| Field | Value |
|---|---|
| Author | Preetam Dwivedpreetam@uber.com |
| Status | In Review |
| Created | 2026-02-16 |
| Updated | 2026-03-08 |
MySQL-based distributed message queue with immutable message log, per-consumer-group delivery state, partition leasing, and at-least-once delivery. Workers coordinate via database-native primitives without external systems.
SubmitQueue needs a reliable message queue for coordinating asynchronous workflows:
- Orchestrator publishes merge jobs and speculative build requests to workers
- Workers need distributed coordination without duplicate processing
- Crash recovery must preserve exactly where processing stopped
We evaluated several approaches:
-
External Message Brokers (Kafka, RabbitMQ)
- Additional operational overhead and infrastructure
- Network hops increase latency
- Battle-tested and highly scalable
-
Watermill Library (github.com/ThreeDotsLabs/watermill)
- Database-backed queue with mature abstractions
- Built-in middleware (retry, poison queue, metrics)
- Generic interface hides database-specific optimizations
- Additional dependency and learning curve
- Less control over exact SQL queries and behavior
-
dbqueue-go (github.com/yunussandikci/dbqueue-go)

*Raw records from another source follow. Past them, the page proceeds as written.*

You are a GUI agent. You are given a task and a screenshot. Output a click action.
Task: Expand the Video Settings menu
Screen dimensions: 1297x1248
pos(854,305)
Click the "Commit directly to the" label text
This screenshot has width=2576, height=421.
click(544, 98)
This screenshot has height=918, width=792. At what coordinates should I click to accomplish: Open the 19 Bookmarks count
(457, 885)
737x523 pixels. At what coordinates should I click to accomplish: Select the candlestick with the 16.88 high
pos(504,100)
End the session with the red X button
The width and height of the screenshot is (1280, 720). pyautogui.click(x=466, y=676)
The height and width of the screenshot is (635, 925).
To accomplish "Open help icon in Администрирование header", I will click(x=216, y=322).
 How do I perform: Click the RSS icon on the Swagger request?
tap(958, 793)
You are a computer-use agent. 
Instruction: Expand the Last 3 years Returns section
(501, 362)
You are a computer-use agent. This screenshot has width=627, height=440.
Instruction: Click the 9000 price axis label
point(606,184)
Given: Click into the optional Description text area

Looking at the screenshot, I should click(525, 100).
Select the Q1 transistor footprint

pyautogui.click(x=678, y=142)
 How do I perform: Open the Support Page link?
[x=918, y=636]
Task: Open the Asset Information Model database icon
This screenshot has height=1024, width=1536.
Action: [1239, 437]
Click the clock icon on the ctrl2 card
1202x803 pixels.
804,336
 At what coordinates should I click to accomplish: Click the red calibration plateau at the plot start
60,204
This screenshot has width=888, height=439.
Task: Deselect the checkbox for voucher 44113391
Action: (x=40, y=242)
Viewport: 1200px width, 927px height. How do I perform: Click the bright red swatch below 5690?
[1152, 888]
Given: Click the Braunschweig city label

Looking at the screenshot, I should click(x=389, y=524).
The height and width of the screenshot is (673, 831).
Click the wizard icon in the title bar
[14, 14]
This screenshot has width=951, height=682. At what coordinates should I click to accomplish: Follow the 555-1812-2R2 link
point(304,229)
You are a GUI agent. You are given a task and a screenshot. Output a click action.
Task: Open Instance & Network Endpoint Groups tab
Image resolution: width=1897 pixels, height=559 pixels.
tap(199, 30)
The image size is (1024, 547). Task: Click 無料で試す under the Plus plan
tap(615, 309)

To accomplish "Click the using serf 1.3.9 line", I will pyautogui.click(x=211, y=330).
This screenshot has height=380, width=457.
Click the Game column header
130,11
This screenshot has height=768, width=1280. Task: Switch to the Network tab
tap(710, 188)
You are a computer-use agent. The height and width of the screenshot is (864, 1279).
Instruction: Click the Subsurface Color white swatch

- Lightweight, simple FIFO queue over SQL (MySQL, PostgreSQL, SQLite)
- Basic features: priority, deduplication, visibility timeout
- No distributed worker coordination or partition leasing
- No built-in retry mechanism or DLQ
- Designed for single-worker scenarios, not multi-worker distribution
-
Database-Backed Queue (Custom implementation)
- Reuses existing MySQL infrastructure
- Full control over queries and behavior
- No additional services or dependencies
- More code to maintain
We chose custom database-backed queue because:
- Full control over SQL queries for optimal performance
- No additional libraries - direct use of database/sql
- Simpler to understand and debug (no abstraction layers)
- Can optimize for our specific use case (partition ordering, delivery state tracking)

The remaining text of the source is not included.